Stored data:

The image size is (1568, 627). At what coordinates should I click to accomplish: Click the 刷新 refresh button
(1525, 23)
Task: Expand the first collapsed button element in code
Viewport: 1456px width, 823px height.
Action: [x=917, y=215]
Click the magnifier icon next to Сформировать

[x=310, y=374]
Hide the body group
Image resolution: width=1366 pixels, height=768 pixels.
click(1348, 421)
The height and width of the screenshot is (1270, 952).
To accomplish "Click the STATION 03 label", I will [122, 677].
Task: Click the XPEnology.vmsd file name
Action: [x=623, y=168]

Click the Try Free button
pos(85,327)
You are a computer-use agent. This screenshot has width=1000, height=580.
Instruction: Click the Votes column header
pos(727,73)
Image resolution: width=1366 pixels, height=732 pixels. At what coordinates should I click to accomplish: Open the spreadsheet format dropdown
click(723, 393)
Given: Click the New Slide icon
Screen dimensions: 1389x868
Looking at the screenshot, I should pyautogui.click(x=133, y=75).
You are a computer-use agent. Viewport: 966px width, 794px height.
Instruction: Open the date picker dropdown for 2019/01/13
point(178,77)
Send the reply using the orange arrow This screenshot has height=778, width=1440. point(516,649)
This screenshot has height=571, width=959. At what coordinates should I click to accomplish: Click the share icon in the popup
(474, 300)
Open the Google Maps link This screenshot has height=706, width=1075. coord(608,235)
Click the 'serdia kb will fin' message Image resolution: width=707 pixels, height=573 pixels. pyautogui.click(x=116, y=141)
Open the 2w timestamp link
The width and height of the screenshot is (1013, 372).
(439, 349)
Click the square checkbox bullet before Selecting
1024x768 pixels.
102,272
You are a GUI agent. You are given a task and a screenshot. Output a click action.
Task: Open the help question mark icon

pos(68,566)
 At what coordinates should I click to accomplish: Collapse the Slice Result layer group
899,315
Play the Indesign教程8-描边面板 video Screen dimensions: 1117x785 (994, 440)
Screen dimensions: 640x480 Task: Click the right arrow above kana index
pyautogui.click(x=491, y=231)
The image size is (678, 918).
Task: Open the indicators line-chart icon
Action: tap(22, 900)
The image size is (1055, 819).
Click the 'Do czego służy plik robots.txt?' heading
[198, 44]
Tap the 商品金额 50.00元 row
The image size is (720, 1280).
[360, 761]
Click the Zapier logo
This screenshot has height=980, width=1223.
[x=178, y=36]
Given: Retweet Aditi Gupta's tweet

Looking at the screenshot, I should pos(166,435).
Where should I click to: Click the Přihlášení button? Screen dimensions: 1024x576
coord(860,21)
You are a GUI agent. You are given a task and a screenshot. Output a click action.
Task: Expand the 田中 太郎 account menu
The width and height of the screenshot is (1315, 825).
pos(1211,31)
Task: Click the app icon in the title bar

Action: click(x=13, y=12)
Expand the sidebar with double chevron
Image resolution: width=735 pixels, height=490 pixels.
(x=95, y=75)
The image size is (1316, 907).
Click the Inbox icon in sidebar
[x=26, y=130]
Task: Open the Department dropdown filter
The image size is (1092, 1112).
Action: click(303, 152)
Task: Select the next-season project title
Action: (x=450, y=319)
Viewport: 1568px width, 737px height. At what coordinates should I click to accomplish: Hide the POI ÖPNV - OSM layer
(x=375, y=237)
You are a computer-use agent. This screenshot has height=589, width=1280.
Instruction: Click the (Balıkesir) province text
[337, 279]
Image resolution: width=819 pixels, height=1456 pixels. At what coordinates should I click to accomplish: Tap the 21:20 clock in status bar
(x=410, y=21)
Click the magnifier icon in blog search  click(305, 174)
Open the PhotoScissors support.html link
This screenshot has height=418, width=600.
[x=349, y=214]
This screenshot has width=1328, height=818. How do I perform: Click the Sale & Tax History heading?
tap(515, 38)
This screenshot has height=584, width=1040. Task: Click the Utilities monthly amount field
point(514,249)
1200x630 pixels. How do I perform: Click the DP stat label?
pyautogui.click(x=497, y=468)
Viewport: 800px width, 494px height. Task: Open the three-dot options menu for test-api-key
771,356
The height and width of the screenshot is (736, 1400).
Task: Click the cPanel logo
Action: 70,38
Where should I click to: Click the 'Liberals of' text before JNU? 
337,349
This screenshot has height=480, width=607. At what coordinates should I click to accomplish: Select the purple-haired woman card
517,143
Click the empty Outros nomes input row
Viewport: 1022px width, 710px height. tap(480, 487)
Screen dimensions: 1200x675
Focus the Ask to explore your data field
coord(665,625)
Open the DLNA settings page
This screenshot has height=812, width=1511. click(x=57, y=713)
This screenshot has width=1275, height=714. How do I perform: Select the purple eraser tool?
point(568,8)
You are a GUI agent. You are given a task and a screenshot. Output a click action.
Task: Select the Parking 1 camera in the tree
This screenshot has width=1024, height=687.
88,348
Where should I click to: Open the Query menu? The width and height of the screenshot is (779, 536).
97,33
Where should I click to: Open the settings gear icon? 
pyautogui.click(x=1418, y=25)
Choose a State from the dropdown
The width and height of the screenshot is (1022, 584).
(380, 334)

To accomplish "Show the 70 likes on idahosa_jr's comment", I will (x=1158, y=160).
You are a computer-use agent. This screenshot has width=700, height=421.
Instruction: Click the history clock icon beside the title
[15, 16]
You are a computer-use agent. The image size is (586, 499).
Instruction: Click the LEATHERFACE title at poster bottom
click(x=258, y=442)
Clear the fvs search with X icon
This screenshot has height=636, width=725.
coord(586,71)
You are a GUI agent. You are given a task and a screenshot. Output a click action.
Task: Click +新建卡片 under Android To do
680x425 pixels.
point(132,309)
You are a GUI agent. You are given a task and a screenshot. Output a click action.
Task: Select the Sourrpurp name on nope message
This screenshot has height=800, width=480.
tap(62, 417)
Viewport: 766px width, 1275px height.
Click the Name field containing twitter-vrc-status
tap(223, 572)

What the exercise asks: Nothing in the records should be altered when they are written out again.

Completed task:
The image size is (1568, 627). At what coordinates should I click to accomplish: Click the 刷新 refresh button
(1525, 23)
Task: Expand the first collapsed button element in code
Viewport: 1456px width, 823px height.
Action: [x=917, y=215]
Click the magnifier icon next to Сформировать

[x=310, y=374]
Hide the body group
Image resolution: width=1366 pixels, height=768 pixels.
click(1348, 421)
The height and width of the screenshot is (1270, 952).
To accomplish "Click the STATION 03 label", I will [122, 677].
Task: Click the XPEnology.vmsd file name
Action: [x=623, y=168]

Click the Try Free button
pos(85,327)
You are a computer-use agent. This screenshot has width=1000, height=580.
Instruction: Click the Votes column header
pos(727,73)
Image resolution: width=1366 pixels, height=732 pixels. At what coordinates should I click to accomplish: Open the spreadsheet format dropdown
click(723, 393)
Given: Click the New Slide icon
Screen dimensions: 1389x868
Looking at the screenshot, I should pyautogui.click(x=133, y=75).
You are a computer-use agent. Viewport: 966px width, 794px height.
Instruction: Open the date picker dropdown for 2019/01/13
point(178,77)
Send the reply using the orange arrow This screenshot has height=778, width=1440. point(516,649)
This screenshot has height=571, width=959. At what coordinates should I click to accomplish: Click the share icon in the popup
(474, 300)
Open the Google Maps link This screenshot has height=706, width=1075. coord(608,235)
Click the 'serdia kb will fin' message Image resolution: width=707 pixels, height=573 pixels. pyautogui.click(x=116, y=141)
Open the 2w timestamp link
The width and height of the screenshot is (1013, 372).
(439, 349)
Click the square checkbox bullet before Selecting
1024x768 pixels.
102,272
You are a GUI agent. You are given a task and a screenshot. Output a click action.
Task: Open the help question mark icon

pos(68,566)
 At what coordinates should I click to accomplish: Collapse the Slice Result layer group
899,315
Play the Indesign教程8-描边面板 video Screen dimensions: 1117x785 (994, 440)
Screen dimensions: 640x480 Task: Click the right arrow above kana index
pyautogui.click(x=491, y=231)
The image size is (678, 918).
Task: Open the indicators line-chart icon
Action: tap(22, 900)
The image size is (1055, 819).
Click the 'Do czego służy plik robots.txt?' heading
[198, 44]
Tap the 商品金额 50.00元 row
The image size is (720, 1280).
[360, 761]
Click the Zapier logo
This screenshot has height=980, width=1223.
[x=178, y=36]
Given: Retweet Aditi Gupta's tweet

Looking at the screenshot, I should pos(166,435).
Where should I click to: Click the Přihlášení button? Screen dimensions: 1024x576
coord(860,21)
You are a GUI agent. You are given a task and a screenshot. Output a click action.
Task: Expand the 田中 太郎 account menu
The width and height of the screenshot is (1315, 825).
pos(1211,31)
Task: Click the app icon in the title bar

Action: click(x=13, y=12)
Expand the sidebar with double chevron
Image resolution: width=735 pixels, height=490 pixels.
(x=95, y=75)
The image size is (1316, 907).
Click the Inbox icon in sidebar
[x=26, y=130]
Task: Open the Department dropdown filter
The image size is (1092, 1112).
Action: click(303, 152)
Task: Select the next-season project title
Action: (x=450, y=319)
Viewport: 1568px width, 737px height. At what coordinates should I click to accomplish: Hide the POI ÖPNV - OSM layer
(x=375, y=237)
You are a computer-use agent. This screenshot has height=589, width=1280.
Instruction: Click the (Balıkesir) province text
[337, 279]
Image resolution: width=819 pixels, height=1456 pixels. At what coordinates should I click to accomplish: Tap the 21:20 clock in status bar
(x=410, y=21)
Click the magnifier icon in blog search  click(305, 174)
Open the PhotoScissors support.html link
This screenshot has height=418, width=600.
[x=349, y=214]
This screenshot has width=1328, height=818. How do I perform: Click the Sale & Tax History heading?
tap(515, 38)
This screenshot has height=584, width=1040. Task: Click the Utilities monthly amount field
point(514,249)
1200x630 pixels. How do I perform: Click the DP stat label?
pyautogui.click(x=497, y=468)
Viewport: 800px width, 494px height. Task: Open the three-dot options menu for test-api-key
771,356
The height and width of the screenshot is (736, 1400).
Task: Click the cPanel logo
Action: 70,38
Where should I click to: Click the 'Liberals of' text before JNU? 
337,349
This screenshot has height=480, width=607. At what coordinates should I click to accomplish: Select the purple-haired woman card
517,143
Click the empty Outros nomes input row
Viewport: 1022px width, 710px height. tap(480, 487)
Screen dimensions: 1200x675
Focus the Ask to explore your data field
coord(665,625)
Open the DLNA settings page
This screenshot has height=812, width=1511. click(x=57, y=713)
This screenshot has width=1275, height=714. How do I perform: Select the purple eraser tool?
point(568,8)
You are a GUI agent. You are given a task and a screenshot. Output a click action.
Task: Select the Parking 1 camera in the tree
This screenshot has width=1024, height=687.
88,348
Where should I click to: Open the Query menu? The width and height of the screenshot is (779, 536).
97,33
Where should I click to: Open the settings gear icon? 
pyautogui.click(x=1418, y=25)
Choose a State from the dropdown
The width and height of the screenshot is (1022, 584).
(380, 334)

To accomplish "Show the 70 likes on idahosa_jr's comment", I will (x=1158, y=160).
You are a computer-use agent. This screenshot has width=700, height=421.
Instruction: Click the history clock icon beside the title
[15, 16]
You are a computer-use agent. The image size is (586, 499).
Instruction: Click the LEATHERFACE title at poster bottom
click(x=258, y=442)
Clear the fvs search with X icon
This screenshot has height=636, width=725.
coord(586,71)
You are a GUI agent. You are given a task and a screenshot. Output a click action.
Task: Click +新建卡片 under Android To do
680x425 pixels.
point(132,309)
You are a GUI agent. You are given a task and a screenshot. Output a click action.
Task: Select the Sourrpurp name on nope message
This screenshot has height=800, width=480.
tap(62, 417)
Viewport: 766px width, 1275px height.
Click the Name field containing twitter-vrc-status
tap(223, 572)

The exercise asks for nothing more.